The two injured people were taken to a hospital and their current conditions are not known.
A representative of the Baltimore Department of Public Works (DPW), which operates the plant, said the agency would comment after receiving more information regarding the incident.
The Brew reached out to the Maryland Department of Energy (MDE) for comment as well.
Troubled History
In 2022, an MDE inspection at the Patapsco facility highlighted the potential for fire and explosions due to dangerously high levels of chemicals in the facility’s backed-up sewage sludge, The Brew then reported.
Twice in recent years, explosions have rocked the second and larger sewage treatment plant that DPW operates in Baltimore, the Back River Wastewater Treatment Plant in Baltimore County.
A March 15, 2023 explosion where sewage sludge is dried and processed into fertilizer ripped a hole in the side of the structure. Employees escaped without injury but the building was badly damaged.
The same facility, operated at Back River by contractor Synagro Technologies, experienced a second explosion last September. The company has said that contamination of flammable hydrocarbons in Back River’s waste endangered its industrial dryers.
The fires and explosions at the Synagro operation are one of a multitude of issues at the city’s sewage treatment plants. The discovery that millions of gallons of improperly treated sewage were being released into the Patapsco River led Blue Water Baltimore and the Chesapeake Legal Alliance to file a landmark suit in 2021 over illegal discharges from both plants.
Since 2023, Baltimore City has been in a legal agreement to improve both facilities, and Patapsco received $18 million in January to ensure equipment repairs and improvement, according to a statement from MDE.

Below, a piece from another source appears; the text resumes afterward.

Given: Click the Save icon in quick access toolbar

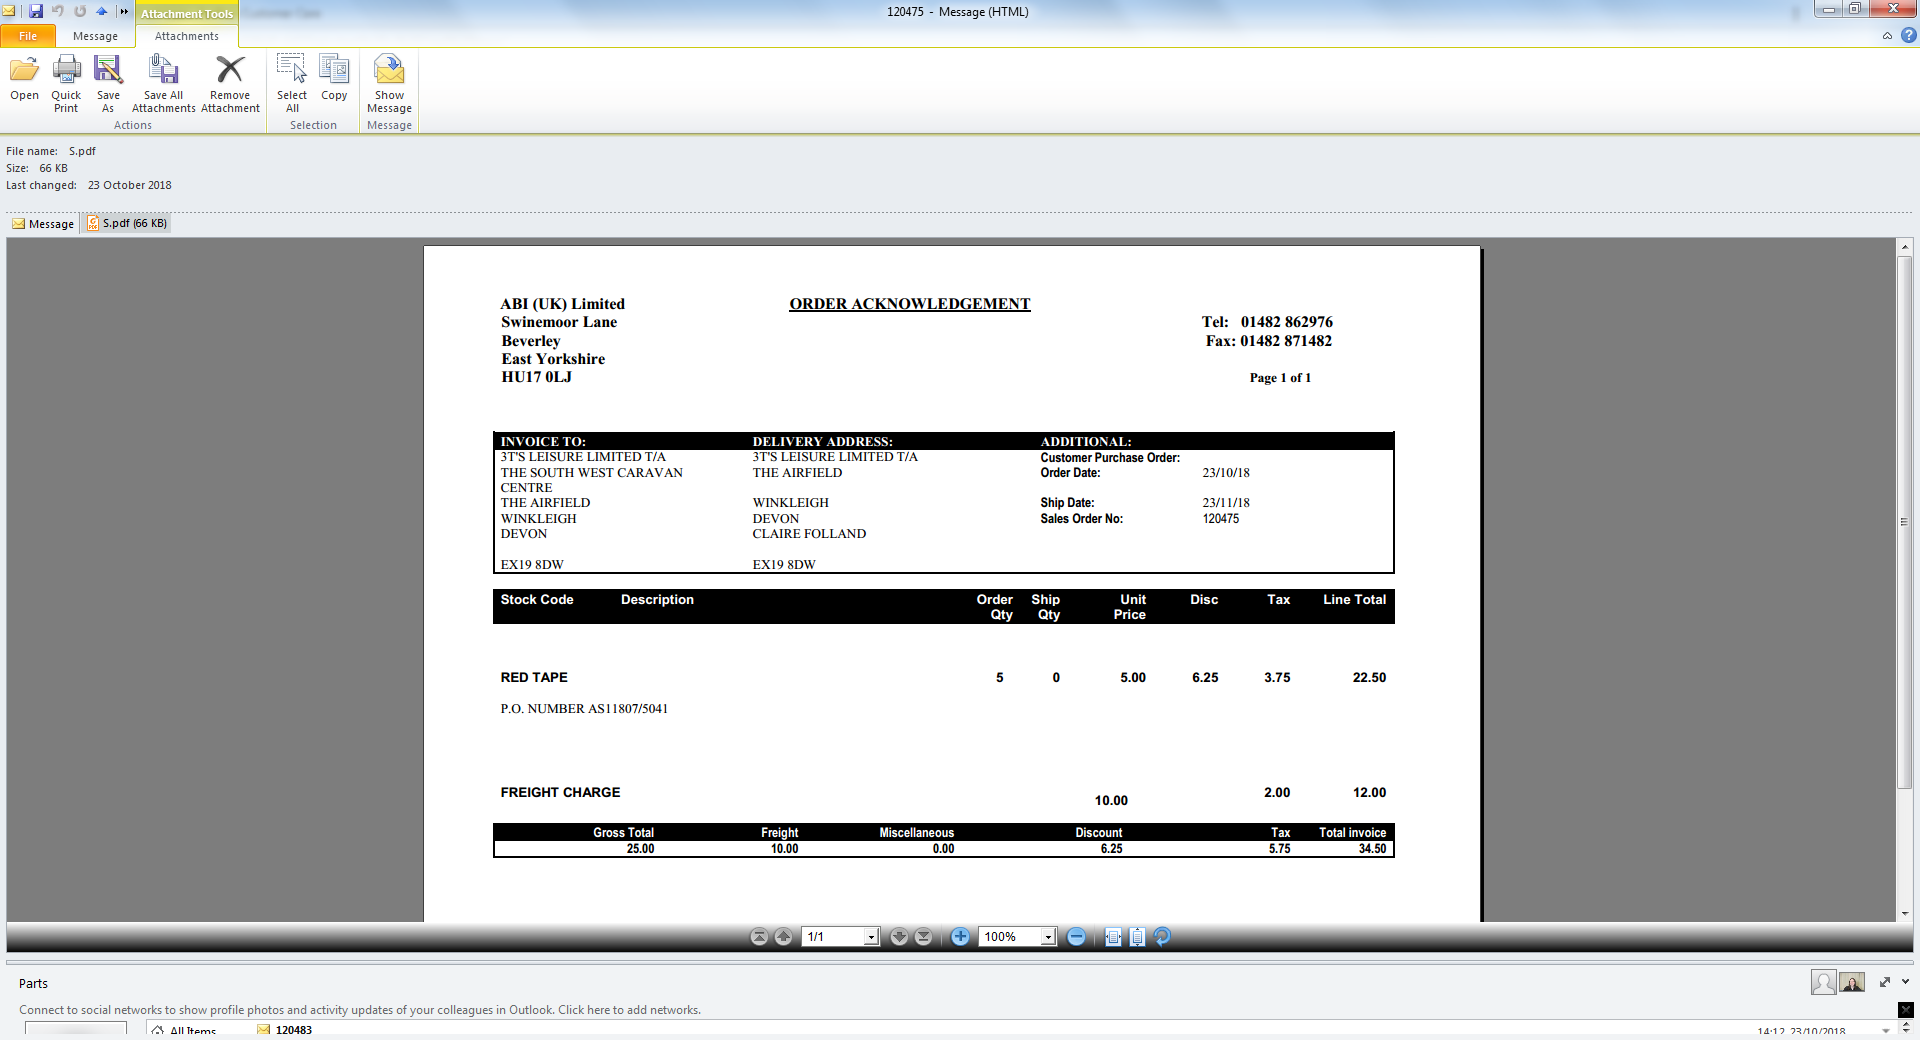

“These infrastructure improvements are a big step forward for clean water in Maryland,” said Serena Mcllwain, MDE secretary, in the press release.
Among other requirements in the legal agreement, both sites must have a third-party overseeing compliance and install warning signs and light where waste is discharged.
“Conditions at these plants were dire for residents, employees, and for the environment,” Sydnee Wilson Ruff, executive director of Blue Water Baltimore said in 2023 when announcing the agreement.
“Now we look forward to continuing our longstanding partnership with Baltimore City leaders to improve the health, safety, and welfare of Baltimore residents and our shared environment,” Ruff said at the time.